Why Arizona’s law is a hornet’s nest
By Ruben Navarrette, UNION-TRIBUNE COLUMNIST
Tuesday, June 1, 2010 at 12:03 a.m.
A reader demands that the media stop pussyfooting around and call the new Arizona immigration law what it is: “The Mexican Removal Act.”
Too harsh? Not if you saw a recent story by a Phoenix television station that examined hundreds of e-mails exchanged between supporters of the legislation and its sponsor, state Sen. Russell Pearce. Here is how one constituent described the bill’s purpose: “I think it is about time we take our state and country back from the Mexicans.” Many others offered similar comments.
The truth can be ugly. But we shouldn’t turn a blind eye to it.
And here is the reality: There is a segment of the U.S. population that would like to turn back the demographic clock to a Beaver Cleaver era when a headline declaring “Whites to be U.S. minority by 2050” was inconceivable. Yet according to Census Bureau estimates, the U.S. Latino population is expected to triple in the next 40 years.
Not if Arizona has anything to say about it. No sir. Why? Because “it is about time what we take our state and country back from the Mexicans.”
This isn’t to say that the new law is inherently racist, or that everyone who supports it is racist. But one would have to be naive to run off in the opposite direction and label the measure, or the passions fueling it, race-neutral – as if intimidating, offending, inconveniencing and scaring off as many Latinos as possible was an unintended consequence instead of the prime objective.
There is no shortage of naiveté. Faced with a law that turns local and state police into makeshift immigration agents – without the additional training that real federal immigration agents must complete – many Americans have decided that racial profiling is harmless as long as some other group is profiled.
What is in short supply is empathy. Some identify with those who feel that their state is being invaded, its services abused and resources depleted. Others align themselves with those who worry about being treated as second-class citizens because of ethnicity, skin color, accent or another characteristic that makes them appear “foreign” in their own country. Neither camp seems interested in the other’s point of view.
I’m getting an earful from both sides. In the last few weeks, I’ve received dozens of e-mails from people who assure me that Latinos who are U.S. citizens or have a legal right to be in the United States have no reason to be offended by the new law and nothing to worry about. And I’ve received dozens of e-mails from Latinos who fall into those categories and who tell me they’re offended and worried. Some of them either live in Arizona or travel there often and are concerned about being accosted by police relying on a flimsy excuse.
This simply would never happen, the first group assures me with the absolute confidence of those who have nothing to lose if their assumptions are wrong.

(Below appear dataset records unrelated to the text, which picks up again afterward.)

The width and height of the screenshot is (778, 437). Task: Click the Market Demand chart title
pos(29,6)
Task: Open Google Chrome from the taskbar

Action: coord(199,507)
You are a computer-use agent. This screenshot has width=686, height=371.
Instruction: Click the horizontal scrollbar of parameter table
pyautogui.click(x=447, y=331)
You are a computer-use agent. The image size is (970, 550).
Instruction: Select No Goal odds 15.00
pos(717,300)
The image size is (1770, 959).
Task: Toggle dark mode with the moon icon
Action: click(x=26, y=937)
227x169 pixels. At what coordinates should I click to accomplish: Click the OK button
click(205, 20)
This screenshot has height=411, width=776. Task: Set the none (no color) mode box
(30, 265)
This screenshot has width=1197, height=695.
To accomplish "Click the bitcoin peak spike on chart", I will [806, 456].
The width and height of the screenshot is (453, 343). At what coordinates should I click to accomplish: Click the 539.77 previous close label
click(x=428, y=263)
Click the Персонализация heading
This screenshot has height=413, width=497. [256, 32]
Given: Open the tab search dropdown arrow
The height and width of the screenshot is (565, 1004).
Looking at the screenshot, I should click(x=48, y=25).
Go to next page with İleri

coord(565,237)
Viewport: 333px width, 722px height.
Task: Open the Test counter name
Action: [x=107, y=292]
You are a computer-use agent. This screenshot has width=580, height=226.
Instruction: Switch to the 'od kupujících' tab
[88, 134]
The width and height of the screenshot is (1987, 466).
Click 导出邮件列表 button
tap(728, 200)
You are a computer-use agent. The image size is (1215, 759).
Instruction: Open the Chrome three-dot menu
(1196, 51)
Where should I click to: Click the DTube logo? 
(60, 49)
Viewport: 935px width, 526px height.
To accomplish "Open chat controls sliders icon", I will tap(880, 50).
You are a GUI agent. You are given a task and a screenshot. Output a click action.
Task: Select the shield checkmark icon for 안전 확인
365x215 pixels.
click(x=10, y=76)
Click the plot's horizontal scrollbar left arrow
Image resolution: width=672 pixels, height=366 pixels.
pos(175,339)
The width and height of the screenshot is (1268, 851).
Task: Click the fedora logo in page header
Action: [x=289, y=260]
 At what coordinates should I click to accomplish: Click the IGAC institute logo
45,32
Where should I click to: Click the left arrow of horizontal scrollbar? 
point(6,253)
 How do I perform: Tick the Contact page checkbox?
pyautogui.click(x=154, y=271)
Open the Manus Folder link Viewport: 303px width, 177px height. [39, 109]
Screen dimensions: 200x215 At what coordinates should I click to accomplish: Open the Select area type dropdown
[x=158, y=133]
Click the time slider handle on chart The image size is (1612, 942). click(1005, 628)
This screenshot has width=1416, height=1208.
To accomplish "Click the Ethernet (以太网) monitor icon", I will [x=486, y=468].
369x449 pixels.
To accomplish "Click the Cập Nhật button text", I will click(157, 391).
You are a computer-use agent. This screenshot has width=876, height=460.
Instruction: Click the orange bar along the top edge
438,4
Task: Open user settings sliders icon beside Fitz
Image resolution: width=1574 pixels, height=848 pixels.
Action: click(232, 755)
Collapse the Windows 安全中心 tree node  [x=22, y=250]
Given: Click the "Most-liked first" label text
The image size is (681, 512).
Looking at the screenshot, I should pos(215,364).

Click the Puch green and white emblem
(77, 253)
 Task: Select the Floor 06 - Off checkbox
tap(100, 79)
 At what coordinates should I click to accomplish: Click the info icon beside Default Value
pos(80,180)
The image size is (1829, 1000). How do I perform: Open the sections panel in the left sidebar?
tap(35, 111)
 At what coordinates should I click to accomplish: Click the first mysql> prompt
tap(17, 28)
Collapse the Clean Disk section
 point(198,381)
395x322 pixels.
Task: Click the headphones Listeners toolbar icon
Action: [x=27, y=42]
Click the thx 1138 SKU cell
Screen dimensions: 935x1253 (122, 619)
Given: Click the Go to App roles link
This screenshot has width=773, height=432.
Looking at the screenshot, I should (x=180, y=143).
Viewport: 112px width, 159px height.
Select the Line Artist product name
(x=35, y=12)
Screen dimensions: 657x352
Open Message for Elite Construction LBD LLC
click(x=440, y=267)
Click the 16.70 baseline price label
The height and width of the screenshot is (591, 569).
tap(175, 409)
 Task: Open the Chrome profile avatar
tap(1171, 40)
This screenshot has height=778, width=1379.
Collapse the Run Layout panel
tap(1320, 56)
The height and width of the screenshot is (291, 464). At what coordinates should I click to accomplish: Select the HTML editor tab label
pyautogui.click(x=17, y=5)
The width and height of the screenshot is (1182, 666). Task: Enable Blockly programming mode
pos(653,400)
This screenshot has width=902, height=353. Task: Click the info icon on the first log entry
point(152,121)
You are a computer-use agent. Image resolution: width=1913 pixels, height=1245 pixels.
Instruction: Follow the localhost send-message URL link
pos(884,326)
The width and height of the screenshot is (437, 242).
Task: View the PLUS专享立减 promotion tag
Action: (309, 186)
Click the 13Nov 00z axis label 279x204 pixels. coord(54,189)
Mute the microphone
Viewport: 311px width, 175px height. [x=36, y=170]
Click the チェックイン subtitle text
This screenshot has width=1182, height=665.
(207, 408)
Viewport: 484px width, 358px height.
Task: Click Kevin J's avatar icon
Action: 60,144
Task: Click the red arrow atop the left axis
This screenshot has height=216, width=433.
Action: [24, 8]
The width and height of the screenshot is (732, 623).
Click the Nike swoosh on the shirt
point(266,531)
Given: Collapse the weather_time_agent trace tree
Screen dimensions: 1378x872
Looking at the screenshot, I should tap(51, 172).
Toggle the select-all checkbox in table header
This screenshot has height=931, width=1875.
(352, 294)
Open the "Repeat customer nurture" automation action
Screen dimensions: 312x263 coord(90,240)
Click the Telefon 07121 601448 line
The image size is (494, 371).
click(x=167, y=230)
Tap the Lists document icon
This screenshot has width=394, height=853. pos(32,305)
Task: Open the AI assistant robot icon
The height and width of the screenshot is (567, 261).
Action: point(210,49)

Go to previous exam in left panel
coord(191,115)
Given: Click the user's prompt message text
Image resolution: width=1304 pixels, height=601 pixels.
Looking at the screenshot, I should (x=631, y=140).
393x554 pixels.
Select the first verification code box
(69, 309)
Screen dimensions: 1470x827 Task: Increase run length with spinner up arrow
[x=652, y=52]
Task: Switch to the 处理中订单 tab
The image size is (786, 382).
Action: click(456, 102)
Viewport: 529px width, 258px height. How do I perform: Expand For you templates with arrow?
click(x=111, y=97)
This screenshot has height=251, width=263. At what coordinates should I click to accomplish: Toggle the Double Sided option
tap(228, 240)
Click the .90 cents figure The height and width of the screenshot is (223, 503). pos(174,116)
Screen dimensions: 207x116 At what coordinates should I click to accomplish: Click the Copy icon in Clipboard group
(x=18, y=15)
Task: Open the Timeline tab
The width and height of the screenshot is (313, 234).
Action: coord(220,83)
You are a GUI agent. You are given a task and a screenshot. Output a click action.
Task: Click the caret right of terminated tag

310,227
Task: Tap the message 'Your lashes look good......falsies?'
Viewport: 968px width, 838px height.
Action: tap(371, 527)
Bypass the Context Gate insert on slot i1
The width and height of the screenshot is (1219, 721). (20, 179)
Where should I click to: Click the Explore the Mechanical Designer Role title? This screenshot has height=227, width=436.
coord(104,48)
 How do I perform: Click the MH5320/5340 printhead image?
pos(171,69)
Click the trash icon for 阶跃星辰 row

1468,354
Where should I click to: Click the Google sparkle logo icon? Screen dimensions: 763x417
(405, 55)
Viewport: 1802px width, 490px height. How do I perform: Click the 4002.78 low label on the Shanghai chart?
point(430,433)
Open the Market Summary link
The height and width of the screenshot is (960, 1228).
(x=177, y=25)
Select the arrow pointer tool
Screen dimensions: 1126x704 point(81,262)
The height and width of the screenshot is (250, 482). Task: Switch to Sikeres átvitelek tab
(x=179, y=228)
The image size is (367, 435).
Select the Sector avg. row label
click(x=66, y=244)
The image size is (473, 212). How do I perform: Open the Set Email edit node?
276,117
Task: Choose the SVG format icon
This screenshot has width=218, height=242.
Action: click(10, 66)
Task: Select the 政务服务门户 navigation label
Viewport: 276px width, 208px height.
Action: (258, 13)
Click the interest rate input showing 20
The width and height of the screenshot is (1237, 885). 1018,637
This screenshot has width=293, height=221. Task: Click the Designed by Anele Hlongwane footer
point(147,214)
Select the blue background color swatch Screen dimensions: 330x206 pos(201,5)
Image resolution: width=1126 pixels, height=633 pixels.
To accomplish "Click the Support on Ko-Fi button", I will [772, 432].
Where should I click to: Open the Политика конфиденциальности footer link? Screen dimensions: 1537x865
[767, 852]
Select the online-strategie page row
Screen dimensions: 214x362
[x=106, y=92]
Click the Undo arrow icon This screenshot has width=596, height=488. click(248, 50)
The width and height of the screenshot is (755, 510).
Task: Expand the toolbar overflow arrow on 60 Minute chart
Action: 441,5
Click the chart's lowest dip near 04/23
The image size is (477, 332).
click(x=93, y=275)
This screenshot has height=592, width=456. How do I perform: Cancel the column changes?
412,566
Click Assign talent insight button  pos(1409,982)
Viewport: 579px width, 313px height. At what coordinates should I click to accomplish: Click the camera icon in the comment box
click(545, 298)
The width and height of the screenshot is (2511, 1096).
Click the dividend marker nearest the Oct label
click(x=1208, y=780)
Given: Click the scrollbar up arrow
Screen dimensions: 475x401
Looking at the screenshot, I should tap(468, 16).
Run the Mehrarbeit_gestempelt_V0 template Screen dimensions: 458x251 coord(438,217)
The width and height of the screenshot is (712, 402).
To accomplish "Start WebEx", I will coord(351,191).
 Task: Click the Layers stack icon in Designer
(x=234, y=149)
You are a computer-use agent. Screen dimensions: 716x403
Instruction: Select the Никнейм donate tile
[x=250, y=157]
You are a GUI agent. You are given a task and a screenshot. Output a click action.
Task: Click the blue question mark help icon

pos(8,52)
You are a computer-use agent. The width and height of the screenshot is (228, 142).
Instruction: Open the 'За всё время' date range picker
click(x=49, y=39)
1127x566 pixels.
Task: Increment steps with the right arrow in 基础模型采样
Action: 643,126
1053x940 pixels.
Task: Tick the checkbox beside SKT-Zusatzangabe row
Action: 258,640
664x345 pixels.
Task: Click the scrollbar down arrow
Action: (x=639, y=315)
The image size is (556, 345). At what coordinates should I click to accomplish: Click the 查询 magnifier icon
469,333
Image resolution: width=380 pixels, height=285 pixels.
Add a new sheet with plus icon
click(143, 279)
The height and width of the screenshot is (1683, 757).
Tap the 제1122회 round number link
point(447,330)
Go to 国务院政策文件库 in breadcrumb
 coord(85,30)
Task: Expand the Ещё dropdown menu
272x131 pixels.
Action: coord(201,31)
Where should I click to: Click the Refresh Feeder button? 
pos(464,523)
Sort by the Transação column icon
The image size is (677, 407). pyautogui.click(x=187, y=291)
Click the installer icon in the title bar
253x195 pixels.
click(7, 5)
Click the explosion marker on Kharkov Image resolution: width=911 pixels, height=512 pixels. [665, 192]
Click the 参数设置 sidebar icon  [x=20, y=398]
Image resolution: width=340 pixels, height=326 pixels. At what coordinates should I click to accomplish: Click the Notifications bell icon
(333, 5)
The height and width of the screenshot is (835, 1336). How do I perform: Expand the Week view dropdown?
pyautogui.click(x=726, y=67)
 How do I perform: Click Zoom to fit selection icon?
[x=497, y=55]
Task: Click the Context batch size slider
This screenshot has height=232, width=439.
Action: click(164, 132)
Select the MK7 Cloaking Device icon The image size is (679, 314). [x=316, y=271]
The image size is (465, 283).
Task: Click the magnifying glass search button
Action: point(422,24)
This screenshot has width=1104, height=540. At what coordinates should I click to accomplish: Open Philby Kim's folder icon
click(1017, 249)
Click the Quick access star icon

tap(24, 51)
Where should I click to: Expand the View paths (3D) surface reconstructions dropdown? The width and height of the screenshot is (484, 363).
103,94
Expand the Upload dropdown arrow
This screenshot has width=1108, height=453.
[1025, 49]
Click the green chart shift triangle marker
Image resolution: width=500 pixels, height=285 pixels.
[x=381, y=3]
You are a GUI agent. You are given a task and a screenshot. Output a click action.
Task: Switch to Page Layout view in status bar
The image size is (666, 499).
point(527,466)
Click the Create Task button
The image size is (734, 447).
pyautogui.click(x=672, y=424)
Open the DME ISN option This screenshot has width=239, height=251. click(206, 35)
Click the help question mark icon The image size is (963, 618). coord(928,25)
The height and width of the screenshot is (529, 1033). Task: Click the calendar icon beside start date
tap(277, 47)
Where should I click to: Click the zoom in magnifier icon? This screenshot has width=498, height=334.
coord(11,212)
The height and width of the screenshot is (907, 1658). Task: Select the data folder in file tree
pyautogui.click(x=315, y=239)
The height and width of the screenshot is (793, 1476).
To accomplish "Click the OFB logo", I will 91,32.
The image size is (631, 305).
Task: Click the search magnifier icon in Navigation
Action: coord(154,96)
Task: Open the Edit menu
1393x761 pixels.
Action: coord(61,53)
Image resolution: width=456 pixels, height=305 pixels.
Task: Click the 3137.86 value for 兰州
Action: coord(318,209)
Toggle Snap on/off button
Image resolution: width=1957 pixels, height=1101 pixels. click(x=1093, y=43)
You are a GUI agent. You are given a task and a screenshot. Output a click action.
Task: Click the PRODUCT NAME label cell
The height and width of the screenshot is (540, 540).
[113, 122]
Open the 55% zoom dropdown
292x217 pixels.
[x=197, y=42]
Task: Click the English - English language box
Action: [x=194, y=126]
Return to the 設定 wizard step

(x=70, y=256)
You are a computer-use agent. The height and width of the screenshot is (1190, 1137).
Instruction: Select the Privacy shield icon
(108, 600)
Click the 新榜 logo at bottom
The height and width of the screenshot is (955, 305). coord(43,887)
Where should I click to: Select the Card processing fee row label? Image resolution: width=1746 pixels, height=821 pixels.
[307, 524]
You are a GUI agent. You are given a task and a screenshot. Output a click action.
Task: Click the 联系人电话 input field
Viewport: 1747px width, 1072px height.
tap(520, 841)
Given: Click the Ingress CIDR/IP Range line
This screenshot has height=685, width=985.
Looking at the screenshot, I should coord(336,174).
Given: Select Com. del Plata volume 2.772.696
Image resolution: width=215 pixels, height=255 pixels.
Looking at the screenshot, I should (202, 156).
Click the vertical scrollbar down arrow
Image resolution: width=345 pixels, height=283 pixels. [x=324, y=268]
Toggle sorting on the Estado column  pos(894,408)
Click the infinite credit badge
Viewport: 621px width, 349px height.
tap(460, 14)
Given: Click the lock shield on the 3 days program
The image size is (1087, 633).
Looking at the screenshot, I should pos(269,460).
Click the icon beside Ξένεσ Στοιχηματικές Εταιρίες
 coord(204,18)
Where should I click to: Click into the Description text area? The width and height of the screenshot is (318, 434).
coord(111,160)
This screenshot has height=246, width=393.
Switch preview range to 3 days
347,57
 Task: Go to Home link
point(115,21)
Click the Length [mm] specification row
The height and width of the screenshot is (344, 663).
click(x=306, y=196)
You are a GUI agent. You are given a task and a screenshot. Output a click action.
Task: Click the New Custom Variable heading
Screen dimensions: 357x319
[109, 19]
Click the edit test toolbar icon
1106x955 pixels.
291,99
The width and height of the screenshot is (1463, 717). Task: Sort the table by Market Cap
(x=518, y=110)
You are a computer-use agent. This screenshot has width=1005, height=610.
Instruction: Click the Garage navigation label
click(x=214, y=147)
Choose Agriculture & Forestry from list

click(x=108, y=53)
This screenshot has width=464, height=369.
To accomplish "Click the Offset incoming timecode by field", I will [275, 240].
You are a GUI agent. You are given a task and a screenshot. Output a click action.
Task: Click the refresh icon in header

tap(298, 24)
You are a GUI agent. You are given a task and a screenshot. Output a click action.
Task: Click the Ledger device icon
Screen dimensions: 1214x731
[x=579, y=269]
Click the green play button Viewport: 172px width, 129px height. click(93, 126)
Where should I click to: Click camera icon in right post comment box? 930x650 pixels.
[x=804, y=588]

Besides pining away for Beaver Cleaver, their image of police is stuck on squeaky clean Joe Friday. “Just the facts, ma’am.”
Here are the facts: (1) Arizona lawmakers have boxed police officers in with a law that requires them – under threat of litigation – to check the citizenship of anyone they suspect of being in the country illegally once they make contact due to an alleged infraction; (2) the list of “infractions” is broad enough to include everything from trespassing to vagrancy to soliciting work to attending a party where the music is too loud; and (3) police officers are going to do everything they can to fulfill their obligations under the law.
And, as human beings, those officers will find it difficult not to give in to their prejudices. Take it from the experts. Among the critics of the Arizona law I heard from is a Latino police sergeant in a major U.S. city who, after more than 25 years on the job, knows how this game is going to play out.
“You’re right,” he wrote, “in the real world of policing as a peace officer on the street, any tool will be used to gain an advantage during any contact. It’s our nature to be proactive.”
Which is why the rest of us have to be just as proactive in pointing out what an indefensible law this is – especially to those who are determined to defend it.